By our standards, Waystation Deimos was a success (blog post). This hasn't been the case for every game.

As a game designer, I think one of the things that goes into doing what you do well is dealing with the nature of the business. You create, but you don't necessarily get to see your products in use. It's a very solitary experience, especially when you're not working as part of a jam. It's pretty much every other game that I feel bad after; I felt good after Velotha's Flock, because it was my first game in ages and I proved I could still do it. The Hammercalled quick-start didn't feel good, and I actually went into a semi-stupor for a few days. Waystation Deimos felt great. Segira felt bad, even though it wasn't really any less successful than Waystation Deimos (it never really caught up to Waystation Deimos, but it did okay).

Lessons Learned

There are three things that I learned from Waystation Deimos:

1. What you think will be a little tiny thing may actually wind up being something that people really enjoy. I know a lot of people consider Deimos their favorite thing I made, which I fully embraced once I got over the bitterness of comparing it to my larger works.

2. Give yourself some limitations as far as reasonable project extents, but just go ahead and do the thing you want to do. If you don't make the game, it's a waste of your inspiration.
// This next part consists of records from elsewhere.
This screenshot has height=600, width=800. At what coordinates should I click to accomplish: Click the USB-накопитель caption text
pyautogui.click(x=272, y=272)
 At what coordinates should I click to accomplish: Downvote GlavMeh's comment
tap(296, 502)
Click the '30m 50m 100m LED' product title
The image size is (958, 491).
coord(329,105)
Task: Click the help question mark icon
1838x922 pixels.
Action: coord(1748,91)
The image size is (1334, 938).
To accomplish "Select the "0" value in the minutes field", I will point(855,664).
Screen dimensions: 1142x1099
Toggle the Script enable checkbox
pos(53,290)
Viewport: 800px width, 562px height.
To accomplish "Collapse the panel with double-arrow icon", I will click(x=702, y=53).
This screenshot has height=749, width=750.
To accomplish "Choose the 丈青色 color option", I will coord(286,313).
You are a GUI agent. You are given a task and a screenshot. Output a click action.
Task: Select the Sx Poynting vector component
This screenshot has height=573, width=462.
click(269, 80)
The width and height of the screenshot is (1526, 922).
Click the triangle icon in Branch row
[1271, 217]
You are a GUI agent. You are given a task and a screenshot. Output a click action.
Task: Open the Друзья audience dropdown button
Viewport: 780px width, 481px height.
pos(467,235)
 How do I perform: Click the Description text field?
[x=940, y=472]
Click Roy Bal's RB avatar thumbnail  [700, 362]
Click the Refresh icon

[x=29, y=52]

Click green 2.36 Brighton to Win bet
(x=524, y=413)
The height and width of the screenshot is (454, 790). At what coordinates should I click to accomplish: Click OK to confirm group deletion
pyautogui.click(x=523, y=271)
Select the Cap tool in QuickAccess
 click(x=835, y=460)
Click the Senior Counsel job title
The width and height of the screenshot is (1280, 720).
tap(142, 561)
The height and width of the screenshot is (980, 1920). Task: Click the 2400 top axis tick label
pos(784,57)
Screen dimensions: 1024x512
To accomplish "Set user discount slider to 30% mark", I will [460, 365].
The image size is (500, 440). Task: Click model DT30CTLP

3. Striking covers do really well, you don't need fancy art, but you do need some high contrast and probably some symbols or something. People love symbols. I read a lot of Carl Jung. I like symbols.



* Most successful here defined as games that got organic interest, not just my mom or friends tossing me a few dollars because she felt bad for me. Hi, mom!

** About 5% of the time this happens when I introduce myself as a game designer, and about 95% of the time this is someone asking what went wrong with my life that I churn out such drivel. Also, multiple asterisks at the end of a clause is some punctuation gore if I've ever seen it.

*** I never finished Prey; I'm not much into horror in video games or movies, though I'll do fine with it in text and tabletop roleplaying games. Kept getting scared of everything. Also, more asterisks before punctuation!

**** Yes, I listen to Atrium Carceri while playing driving games. You don't?

***** Deimos is, properly speaking, a moon.